### TEXTO FORNECIDO
+-------+
Nesta campanha eleitoral americana, encontramo-nos numa situação parecida a 2000. Não há qualquer dúvida que 2016 vai ser o pico do ciclo económico americano. Ultimamente, a maior parte dos indicadores estão melhores do que as expectativas dos analistas. É praticamente impossível os EUA expandirem muito mais do que isto. Mas há vários riscos no horizonte: há, mais uma vez, as poupanças do mundo a serem canalizadas para os EUA; há alguma dívida má que resultou do investimento na extracção de petróleo e gás natural de xisto; há muitas empresas que gastaram dinheiro ou endividaram-se a comprar as suas próprias acções para insuflar o seu preço e agradar aos accionistas, mas que não conseguem gerar grande crescimento através das receitas; há o ajustamento à nova tecnologia de produção de petróleo e de energias renováveis; a economia chinesa está fraca, endividada, e no processo de um ajustamento demográfico; a Europa está estagnada; América do Sul não tem grandes perspectivas de crescimento, etc. Mas há sempre o papel estabilizador do consumo dos baby-boomers americanos, os salários parece que estão finalmente com perspectivas de aumento, o desemprego está a baixar e já é difícil preencher algumas posições, e os EUA estão perto de se tornar independentes do exterior em energia. Podia ser pior, mas é preciso que o próximo Presidente seja uma pessoa que não abane muito o barco...
+-------+
### ITENS EM BRUTO
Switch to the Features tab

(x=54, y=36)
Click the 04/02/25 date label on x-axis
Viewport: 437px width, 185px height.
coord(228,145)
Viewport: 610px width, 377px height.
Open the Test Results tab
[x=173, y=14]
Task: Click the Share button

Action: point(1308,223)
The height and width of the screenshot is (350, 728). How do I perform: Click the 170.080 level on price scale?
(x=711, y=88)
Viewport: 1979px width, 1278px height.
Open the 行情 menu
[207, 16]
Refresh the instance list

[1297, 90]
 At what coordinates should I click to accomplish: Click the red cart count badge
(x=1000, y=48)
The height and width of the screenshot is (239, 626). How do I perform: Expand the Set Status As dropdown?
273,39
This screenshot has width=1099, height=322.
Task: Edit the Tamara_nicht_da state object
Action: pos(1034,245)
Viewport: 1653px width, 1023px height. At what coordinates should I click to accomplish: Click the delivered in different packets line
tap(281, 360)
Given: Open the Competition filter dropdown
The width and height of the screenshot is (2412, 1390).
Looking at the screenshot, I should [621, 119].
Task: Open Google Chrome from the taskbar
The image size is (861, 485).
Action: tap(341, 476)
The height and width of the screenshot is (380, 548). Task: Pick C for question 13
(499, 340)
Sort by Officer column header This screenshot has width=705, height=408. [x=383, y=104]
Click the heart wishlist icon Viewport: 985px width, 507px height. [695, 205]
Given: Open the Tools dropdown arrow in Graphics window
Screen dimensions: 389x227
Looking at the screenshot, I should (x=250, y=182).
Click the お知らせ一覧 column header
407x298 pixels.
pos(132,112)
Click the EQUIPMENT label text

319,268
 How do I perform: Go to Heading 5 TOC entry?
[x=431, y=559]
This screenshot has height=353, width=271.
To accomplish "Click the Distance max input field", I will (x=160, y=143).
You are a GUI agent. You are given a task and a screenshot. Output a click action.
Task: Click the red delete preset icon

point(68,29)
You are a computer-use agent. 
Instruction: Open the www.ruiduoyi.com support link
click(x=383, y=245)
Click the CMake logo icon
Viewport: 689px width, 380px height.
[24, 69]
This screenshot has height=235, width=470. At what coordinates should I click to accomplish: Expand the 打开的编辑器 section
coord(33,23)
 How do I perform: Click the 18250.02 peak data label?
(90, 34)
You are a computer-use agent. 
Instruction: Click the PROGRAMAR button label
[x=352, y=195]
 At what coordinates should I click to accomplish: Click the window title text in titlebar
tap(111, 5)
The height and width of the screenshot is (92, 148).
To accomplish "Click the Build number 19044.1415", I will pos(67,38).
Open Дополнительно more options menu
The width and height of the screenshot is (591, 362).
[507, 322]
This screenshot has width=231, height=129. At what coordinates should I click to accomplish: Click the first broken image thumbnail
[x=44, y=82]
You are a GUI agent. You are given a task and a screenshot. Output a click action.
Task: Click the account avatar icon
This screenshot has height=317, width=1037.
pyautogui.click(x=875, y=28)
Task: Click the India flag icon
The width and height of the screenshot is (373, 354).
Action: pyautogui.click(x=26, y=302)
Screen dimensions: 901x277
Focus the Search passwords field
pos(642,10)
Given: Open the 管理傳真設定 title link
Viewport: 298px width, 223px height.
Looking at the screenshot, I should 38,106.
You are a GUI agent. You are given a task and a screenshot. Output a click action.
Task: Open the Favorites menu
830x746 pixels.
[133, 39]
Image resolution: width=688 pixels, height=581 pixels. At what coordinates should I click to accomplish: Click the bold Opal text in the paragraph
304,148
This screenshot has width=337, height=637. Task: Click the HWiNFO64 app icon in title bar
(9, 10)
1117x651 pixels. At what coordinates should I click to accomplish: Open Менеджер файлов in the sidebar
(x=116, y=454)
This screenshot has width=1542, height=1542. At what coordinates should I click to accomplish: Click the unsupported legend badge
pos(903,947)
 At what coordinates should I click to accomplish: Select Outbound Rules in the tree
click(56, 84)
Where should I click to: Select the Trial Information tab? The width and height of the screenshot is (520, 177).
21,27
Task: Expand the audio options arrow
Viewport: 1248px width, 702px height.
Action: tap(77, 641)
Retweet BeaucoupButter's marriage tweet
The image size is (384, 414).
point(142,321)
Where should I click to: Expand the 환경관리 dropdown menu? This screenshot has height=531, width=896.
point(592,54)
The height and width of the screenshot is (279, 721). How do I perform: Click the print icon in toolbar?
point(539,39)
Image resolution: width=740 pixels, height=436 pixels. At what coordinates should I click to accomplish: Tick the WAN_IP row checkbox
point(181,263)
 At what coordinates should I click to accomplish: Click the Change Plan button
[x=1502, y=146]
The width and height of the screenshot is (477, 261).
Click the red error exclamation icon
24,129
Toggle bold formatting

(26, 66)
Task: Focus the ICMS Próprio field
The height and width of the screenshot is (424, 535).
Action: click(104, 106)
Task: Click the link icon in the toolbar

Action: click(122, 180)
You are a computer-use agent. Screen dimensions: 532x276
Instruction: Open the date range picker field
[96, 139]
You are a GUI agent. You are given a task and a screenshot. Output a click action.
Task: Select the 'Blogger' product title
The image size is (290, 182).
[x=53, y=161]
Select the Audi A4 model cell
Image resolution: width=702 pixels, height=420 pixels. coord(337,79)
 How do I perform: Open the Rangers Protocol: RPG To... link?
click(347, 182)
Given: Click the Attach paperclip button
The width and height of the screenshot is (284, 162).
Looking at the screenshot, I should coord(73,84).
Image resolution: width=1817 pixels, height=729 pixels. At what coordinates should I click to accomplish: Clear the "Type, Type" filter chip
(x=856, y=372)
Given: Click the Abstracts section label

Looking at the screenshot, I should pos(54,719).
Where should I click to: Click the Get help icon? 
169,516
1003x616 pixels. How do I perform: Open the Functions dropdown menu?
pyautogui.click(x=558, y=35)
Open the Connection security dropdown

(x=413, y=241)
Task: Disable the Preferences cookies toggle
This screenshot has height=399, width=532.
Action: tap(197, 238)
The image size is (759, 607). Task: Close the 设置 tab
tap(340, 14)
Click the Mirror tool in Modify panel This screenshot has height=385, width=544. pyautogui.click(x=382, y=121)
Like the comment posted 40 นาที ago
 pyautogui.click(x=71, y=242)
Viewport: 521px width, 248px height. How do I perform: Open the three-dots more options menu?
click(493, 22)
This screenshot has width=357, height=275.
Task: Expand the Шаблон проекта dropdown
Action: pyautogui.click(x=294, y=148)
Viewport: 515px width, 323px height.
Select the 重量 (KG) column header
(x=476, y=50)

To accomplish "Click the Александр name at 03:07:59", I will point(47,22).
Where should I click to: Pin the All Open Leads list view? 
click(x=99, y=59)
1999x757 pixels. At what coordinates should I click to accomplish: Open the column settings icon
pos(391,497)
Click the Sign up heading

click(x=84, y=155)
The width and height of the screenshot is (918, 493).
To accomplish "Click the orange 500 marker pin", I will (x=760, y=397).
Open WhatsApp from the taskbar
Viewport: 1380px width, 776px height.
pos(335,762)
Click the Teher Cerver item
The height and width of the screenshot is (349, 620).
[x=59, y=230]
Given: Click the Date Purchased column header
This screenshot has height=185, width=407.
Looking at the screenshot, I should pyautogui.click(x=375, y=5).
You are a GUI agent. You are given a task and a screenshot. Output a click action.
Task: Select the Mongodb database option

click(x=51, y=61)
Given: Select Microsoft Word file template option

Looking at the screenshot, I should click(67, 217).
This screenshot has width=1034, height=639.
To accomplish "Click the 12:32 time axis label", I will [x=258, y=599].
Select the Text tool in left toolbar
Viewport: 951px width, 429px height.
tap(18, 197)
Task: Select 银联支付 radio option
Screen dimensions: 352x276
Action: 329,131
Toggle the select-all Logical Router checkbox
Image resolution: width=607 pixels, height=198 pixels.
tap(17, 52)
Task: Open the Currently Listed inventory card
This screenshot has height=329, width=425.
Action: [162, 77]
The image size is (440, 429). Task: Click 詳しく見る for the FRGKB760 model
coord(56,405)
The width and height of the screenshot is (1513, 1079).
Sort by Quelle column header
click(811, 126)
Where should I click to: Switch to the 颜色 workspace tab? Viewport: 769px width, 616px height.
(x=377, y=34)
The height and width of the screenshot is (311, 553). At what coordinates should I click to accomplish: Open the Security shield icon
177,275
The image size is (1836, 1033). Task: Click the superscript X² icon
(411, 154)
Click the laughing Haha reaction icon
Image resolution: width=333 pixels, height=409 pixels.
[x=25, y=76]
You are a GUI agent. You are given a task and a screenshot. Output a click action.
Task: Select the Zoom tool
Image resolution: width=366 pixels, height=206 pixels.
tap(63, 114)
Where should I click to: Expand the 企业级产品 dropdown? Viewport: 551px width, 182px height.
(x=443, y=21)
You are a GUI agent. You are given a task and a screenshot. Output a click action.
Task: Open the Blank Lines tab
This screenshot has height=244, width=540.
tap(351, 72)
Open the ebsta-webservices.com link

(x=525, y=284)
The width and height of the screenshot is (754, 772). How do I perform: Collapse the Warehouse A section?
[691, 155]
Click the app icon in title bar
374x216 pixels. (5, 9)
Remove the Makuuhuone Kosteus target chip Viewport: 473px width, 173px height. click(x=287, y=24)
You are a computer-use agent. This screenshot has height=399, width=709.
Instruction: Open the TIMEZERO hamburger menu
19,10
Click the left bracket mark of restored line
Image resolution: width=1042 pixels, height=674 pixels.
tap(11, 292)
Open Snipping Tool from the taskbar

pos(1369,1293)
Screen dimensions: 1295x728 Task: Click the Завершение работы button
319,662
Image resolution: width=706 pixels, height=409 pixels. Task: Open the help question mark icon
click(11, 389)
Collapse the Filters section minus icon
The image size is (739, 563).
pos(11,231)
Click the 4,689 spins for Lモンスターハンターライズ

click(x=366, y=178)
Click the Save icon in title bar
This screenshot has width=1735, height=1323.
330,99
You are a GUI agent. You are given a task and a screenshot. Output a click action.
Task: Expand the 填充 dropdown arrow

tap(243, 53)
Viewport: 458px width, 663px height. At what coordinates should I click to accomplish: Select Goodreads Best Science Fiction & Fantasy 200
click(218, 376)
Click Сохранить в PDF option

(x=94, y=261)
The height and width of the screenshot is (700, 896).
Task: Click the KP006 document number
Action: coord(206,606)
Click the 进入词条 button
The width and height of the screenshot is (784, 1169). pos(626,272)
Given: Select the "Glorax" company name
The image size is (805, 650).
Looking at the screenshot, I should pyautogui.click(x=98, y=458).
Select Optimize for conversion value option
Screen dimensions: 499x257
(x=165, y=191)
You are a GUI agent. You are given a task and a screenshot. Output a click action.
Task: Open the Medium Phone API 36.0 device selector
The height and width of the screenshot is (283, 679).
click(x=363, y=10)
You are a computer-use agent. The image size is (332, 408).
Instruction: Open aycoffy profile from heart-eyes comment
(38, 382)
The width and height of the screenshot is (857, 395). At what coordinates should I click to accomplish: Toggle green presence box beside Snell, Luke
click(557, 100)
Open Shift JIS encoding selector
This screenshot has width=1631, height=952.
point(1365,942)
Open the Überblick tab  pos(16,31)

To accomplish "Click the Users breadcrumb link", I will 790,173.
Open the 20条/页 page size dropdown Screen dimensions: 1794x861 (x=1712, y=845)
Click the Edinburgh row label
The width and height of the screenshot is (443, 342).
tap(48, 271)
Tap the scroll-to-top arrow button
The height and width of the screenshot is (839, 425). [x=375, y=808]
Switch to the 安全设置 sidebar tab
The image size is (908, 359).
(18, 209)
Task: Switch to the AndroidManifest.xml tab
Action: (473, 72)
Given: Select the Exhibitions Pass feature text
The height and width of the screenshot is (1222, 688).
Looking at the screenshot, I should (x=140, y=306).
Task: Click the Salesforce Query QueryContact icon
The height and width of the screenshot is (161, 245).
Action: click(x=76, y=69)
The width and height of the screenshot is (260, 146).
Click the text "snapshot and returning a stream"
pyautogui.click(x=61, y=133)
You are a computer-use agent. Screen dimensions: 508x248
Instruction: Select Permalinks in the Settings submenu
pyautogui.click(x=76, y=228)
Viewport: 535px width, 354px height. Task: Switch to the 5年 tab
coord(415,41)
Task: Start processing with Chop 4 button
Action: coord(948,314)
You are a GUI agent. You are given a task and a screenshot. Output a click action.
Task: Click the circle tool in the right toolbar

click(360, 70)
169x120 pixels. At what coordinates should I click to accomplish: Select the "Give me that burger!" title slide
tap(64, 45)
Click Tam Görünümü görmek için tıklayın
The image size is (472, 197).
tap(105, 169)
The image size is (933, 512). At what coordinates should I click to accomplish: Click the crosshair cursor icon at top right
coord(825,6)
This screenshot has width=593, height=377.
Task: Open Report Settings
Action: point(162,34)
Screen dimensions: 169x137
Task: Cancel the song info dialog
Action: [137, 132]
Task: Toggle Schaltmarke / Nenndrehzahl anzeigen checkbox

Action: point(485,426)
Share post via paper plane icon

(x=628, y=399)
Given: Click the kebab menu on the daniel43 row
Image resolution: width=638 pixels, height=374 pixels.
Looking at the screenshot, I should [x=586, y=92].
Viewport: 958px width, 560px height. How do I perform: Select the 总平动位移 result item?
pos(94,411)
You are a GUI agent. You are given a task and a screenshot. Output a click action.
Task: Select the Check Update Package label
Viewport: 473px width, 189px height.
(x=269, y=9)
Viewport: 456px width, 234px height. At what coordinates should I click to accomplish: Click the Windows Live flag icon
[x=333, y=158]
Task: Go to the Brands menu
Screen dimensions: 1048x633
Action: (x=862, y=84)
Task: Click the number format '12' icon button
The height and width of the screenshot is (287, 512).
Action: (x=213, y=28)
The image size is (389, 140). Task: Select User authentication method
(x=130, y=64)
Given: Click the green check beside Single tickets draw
+-------+
### ENUNCIADO DA TAREFA
Cite na íntegra o texto fornecido sobre o ciclo económico americano, sem qualquer alteração.

### RESULTADO CORRETO
Nesta campanha eleitoral americana, encontramo-nos numa situação parecida a 2000. Não há qualquer dúvida que 2016 vai ser o pico do ciclo económico americano. Ultimamente, a maior parte dos indicadores estão melhores do que as expectativas dos analistas. É praticamente impossível os EUA expandirem muito mais do que isto. Mas há vários riscos no horizonte: há, mais uma vez, as poupanças do mundo a serem canalizadas para os EUA; há alguma dívida má que resultou do investimento na extracção de petróleo e gás natural de xisto; há muitas empresas que gastaram dinheiro ou endividaram-se a comprar as suas próprias acções para insuflar o seu preço e agradar aos accionistas, mas que não conseguem gerar grande crescimento através das receitas; há o ajustamento à nova tecnologia de produção de petróleo e de energias renováveis; a economia chinesa está fraca, endividada, e no processo de um ajustamento demográfico; a Europa está estagnada; América do Sul não tem grandes perspectivas de crescimento, etc. Mas há sempre o papel estabilizador do consumo dos baby-boomers americanos, os salários parece que estão finalmente com perspectivas de aumento, o desemprego está a baixar e já é difícil preencher algumas posições, e os EUA estão perto de se tornar independentes do exterior em energia. Podia ser pior, mas é preciso que o próximo Presidente seja uma pessoa que não abane muito o barco...